Copy exactly the stretch of data below from the line with "Click the Cync logo on page 5" through the line with "Given: Click the tab's site favicon", including both of those lines.

● **Material shown**:
-------------------------

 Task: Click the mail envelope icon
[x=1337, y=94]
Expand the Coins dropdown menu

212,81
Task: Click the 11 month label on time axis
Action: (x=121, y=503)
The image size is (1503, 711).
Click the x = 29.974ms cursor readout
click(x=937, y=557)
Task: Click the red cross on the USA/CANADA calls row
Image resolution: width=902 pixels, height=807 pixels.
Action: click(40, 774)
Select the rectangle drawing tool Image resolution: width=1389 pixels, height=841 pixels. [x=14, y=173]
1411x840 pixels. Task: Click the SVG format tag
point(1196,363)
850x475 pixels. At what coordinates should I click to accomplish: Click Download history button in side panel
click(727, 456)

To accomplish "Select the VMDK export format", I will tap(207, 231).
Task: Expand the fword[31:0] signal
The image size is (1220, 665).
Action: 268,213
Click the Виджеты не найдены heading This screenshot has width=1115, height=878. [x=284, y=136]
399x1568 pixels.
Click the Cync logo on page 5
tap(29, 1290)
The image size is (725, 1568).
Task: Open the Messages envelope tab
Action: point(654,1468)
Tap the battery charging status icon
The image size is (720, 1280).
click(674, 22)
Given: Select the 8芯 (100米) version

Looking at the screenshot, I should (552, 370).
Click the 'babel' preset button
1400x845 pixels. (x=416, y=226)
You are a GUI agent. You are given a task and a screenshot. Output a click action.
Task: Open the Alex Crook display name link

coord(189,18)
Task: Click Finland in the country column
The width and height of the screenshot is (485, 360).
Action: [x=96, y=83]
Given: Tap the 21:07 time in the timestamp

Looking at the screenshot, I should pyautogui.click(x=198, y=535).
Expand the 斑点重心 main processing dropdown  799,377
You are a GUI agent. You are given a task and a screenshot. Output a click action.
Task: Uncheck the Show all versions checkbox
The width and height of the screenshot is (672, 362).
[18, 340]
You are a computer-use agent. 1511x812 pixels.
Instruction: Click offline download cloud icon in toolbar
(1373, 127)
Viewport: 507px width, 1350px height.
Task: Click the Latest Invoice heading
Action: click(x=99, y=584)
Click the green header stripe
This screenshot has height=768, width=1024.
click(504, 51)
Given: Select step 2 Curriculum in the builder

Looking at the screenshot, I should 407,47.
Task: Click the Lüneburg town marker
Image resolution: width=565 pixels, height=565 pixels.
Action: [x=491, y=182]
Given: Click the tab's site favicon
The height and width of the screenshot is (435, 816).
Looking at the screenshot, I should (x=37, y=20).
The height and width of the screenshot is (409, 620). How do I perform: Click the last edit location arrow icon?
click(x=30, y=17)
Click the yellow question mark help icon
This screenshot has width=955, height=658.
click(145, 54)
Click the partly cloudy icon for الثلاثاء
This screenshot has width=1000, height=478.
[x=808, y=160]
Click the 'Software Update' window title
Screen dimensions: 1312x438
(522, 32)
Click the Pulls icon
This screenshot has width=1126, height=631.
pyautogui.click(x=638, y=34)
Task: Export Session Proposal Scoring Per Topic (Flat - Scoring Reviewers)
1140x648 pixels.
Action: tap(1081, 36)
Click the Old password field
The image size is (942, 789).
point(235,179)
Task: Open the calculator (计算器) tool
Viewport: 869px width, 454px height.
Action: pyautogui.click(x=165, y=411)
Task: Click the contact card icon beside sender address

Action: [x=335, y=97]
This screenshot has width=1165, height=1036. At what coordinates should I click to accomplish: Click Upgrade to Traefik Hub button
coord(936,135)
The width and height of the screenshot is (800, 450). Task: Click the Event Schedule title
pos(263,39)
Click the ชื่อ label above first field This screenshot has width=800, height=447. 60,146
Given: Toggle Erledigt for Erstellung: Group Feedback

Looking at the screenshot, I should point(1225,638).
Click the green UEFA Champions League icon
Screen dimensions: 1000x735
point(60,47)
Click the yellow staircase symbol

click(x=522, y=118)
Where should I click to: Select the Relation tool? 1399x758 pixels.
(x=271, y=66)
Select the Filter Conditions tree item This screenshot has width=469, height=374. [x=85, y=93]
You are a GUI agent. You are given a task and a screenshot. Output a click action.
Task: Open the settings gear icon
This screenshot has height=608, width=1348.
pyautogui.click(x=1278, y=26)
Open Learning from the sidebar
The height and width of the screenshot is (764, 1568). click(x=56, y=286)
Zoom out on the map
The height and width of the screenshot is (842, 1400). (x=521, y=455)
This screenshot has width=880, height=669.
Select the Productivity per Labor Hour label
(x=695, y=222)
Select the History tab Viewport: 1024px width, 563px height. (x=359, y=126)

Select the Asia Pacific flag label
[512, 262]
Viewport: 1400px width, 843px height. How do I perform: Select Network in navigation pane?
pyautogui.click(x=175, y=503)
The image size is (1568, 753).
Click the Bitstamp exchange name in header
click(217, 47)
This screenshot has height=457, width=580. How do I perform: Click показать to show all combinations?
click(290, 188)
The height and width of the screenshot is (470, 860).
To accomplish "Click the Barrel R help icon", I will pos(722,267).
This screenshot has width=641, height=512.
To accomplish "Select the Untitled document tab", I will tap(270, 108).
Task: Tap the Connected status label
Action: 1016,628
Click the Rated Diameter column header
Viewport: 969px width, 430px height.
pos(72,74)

-------------------------

● **Output below**:
Click the Cync logo on page 5
tap(29, 1290)
The image size is (725, 1568).
Task: Open the Messages envelope tab
Action: point(654,1468)
Tap the battery charging status icon
The image size is (720, 1280).
click(674, 22)
Given: Select the 8芯 (100米) version

Looking at the screenshot, I should (552, 370).
Click the 'babel' preset button
1400x845 pixels. (x=416, y=226)
You are a GUI agent. You are given a task and a screenshot. Output a click action.
Task: Open the Alex Crook display name link

coord(189,18)
Task: Click Finland in the country column
The width and height of the screenshot is (485, 360).
Action: [x=96, y=83]
Given: Tap the 21:07 time in the timestamp

Looking at the screenshot, I should pyautogui.click(x=198, y=535).
Expand the 斑点重心 main processing dropdown  799,377
You are a GUI agent. You are given a task and a screenshot. Output a click action.
Task: Uncheck the Show all versions checkbox
The width and height of the screenshot is (672, 362).
[18, 340]
You are a computer-use agent. 1511x812 pixels.
Instruction: Click offline download cloud icon in toolbar
(1373, 127)
Viewport: 507px width, 1350px height.
Task: Click the Latest Invoice heading
Action: click(x=99, y=584)
Click the green header stripe
This screenshot has height=768, width=1024.
click(504, 51)
Given: Select step 2 Curriculum in the builder

Looking at the screenshot, I should 407,47.
Task: Click the Lüneburg town marker
Image resolution: width=565 pixels, height=565 pixels.
Action: [x=491, y=182]
Given: Click the tab's site favicon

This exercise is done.